● **Passage to read**

Broadcast overrides MUST be authenticated at L2 or higher.
# Dead Man's Switch {#dead-man}
For maximum reliability, agents SHOULD implement a heartbeat
mechanism: the agent periodically pings an operator heartbeat
endpoint. If the heartbeat is missed for a configurable duration,
the agent automatically enters Level 1 (PAUSE).
The heartbeat interval SHOULD be 30 seconds. The trigger
threshold SHOULD be 3 missed heartbeats.
This provides a safety net when network connectivity to the
operator is lost. The `unreachable_human` policy from
ACP-DAG-HITL governs behavior when the dead man's switch
activates: either `abort` (→ Level 3) or `safe_pause` (→ Level 1).

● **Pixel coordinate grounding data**
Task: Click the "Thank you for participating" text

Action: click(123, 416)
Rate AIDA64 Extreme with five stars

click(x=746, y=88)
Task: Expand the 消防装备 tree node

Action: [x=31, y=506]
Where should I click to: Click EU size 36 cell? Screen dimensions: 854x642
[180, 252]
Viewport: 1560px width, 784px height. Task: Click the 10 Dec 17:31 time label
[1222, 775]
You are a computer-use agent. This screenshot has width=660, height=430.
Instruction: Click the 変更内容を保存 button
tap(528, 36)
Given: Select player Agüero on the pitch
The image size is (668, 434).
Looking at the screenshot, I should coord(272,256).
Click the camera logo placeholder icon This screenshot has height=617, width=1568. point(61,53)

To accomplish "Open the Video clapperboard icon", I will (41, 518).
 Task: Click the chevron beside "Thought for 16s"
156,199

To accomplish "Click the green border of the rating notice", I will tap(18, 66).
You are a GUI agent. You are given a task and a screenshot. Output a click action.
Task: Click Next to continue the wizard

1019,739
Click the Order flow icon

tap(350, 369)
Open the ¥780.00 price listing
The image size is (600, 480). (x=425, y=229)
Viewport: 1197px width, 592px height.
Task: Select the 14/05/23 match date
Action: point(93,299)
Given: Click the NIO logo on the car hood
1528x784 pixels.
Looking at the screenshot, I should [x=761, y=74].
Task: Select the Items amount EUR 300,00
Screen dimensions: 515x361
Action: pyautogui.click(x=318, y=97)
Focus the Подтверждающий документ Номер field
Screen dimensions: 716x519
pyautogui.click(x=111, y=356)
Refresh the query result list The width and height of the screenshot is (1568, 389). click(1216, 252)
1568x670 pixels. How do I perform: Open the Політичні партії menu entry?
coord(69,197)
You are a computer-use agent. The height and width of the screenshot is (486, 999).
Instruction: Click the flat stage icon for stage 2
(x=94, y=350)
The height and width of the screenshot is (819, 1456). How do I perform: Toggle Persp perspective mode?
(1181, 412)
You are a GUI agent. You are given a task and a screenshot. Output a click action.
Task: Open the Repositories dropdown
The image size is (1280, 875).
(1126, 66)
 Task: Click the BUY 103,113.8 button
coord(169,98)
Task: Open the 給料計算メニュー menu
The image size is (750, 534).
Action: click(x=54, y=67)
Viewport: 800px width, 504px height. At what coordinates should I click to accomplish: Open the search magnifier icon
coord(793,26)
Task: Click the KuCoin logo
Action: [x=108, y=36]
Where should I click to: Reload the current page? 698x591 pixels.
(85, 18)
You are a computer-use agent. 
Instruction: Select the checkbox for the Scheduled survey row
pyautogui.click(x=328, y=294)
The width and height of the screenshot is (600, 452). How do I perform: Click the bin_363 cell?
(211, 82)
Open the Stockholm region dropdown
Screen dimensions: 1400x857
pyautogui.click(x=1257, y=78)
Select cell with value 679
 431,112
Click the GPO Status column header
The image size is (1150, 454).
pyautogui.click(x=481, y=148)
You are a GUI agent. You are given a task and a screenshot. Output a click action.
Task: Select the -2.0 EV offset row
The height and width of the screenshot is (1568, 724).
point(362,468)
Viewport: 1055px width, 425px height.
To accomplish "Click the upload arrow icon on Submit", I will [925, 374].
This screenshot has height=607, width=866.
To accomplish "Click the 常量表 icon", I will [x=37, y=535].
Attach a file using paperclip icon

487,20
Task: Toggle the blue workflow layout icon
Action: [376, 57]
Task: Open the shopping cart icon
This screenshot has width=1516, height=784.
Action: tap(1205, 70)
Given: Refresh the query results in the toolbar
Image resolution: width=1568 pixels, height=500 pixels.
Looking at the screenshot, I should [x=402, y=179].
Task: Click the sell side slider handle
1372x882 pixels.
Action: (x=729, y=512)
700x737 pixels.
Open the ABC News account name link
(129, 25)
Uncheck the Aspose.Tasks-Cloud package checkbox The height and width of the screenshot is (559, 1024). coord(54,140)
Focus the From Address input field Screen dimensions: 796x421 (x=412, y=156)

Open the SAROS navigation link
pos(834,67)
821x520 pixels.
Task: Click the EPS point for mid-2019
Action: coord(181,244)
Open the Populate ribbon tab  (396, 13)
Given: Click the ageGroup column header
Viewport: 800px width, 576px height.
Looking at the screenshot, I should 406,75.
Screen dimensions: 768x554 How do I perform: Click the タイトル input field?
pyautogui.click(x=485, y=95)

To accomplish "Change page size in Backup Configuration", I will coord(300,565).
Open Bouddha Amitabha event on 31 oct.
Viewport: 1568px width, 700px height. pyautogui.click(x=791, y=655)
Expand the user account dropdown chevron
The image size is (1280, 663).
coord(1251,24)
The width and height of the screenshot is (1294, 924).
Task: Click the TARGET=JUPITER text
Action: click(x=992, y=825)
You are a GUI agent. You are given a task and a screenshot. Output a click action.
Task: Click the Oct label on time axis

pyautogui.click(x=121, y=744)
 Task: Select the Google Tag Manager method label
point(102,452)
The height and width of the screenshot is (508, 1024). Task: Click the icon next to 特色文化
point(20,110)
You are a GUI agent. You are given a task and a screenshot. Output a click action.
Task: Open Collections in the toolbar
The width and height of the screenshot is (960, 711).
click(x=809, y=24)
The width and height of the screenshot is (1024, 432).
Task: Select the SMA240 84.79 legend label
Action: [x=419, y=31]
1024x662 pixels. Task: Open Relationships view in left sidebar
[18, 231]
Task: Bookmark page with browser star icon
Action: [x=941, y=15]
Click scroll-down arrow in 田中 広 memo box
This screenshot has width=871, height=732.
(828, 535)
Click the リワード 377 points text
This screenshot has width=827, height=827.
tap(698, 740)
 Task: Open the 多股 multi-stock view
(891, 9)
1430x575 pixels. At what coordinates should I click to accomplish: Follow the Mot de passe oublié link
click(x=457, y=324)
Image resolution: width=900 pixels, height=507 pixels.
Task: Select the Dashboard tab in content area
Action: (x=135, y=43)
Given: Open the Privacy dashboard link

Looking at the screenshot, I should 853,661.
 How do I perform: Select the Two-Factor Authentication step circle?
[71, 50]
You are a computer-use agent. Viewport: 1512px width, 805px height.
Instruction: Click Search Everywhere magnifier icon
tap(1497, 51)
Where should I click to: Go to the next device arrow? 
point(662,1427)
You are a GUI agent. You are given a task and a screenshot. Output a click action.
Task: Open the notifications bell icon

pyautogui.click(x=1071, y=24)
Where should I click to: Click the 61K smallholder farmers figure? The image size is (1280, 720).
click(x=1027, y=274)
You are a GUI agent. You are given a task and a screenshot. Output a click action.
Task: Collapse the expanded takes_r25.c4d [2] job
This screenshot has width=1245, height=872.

● **Task set**
A. In the dead man's switch section, after how many missed heartbeats should the switch trigger?
B. Quote the dead man's switch section, the stretch from "# Dead Man's" through "(→ Level 1).".
C. List every recommendation in the dead man's switch section that uses the word SHOULD.

● **Task-by-task answers**
A. 3 missed heartbeats

B.
# Dead Man's Switch {#dead-man}
For maximum reliability, agents SHOULD implement a heartbeat
mechanism: the agent periodically pings an operator heartbeat
endpoint. If the heartbeat is missed for a configurable duration,
the agent automatically enters Level 1 (PAUSE).
The heartbeat interval SHOULD be 30 seconds. The trigger
threshold SHOULD be 3 missed heartbeats.
This provides a safety net when network connectivity to the
operator is lost. The `unreachable_human` policy from
ACP-DAG-HITL governs behavior when the dead man's switch
activates: either `abort` (→ Level 3) or `safe_pause` (→ Level 1).

C.
- Agents SHOULD implement a heartbeat mechanism that periodically pings an operator heartbeat endpoint.
- The heartbeat interval SHOULD be 30 seconds.
- The trigger threshold SHOULD be 3 missed heartbeats.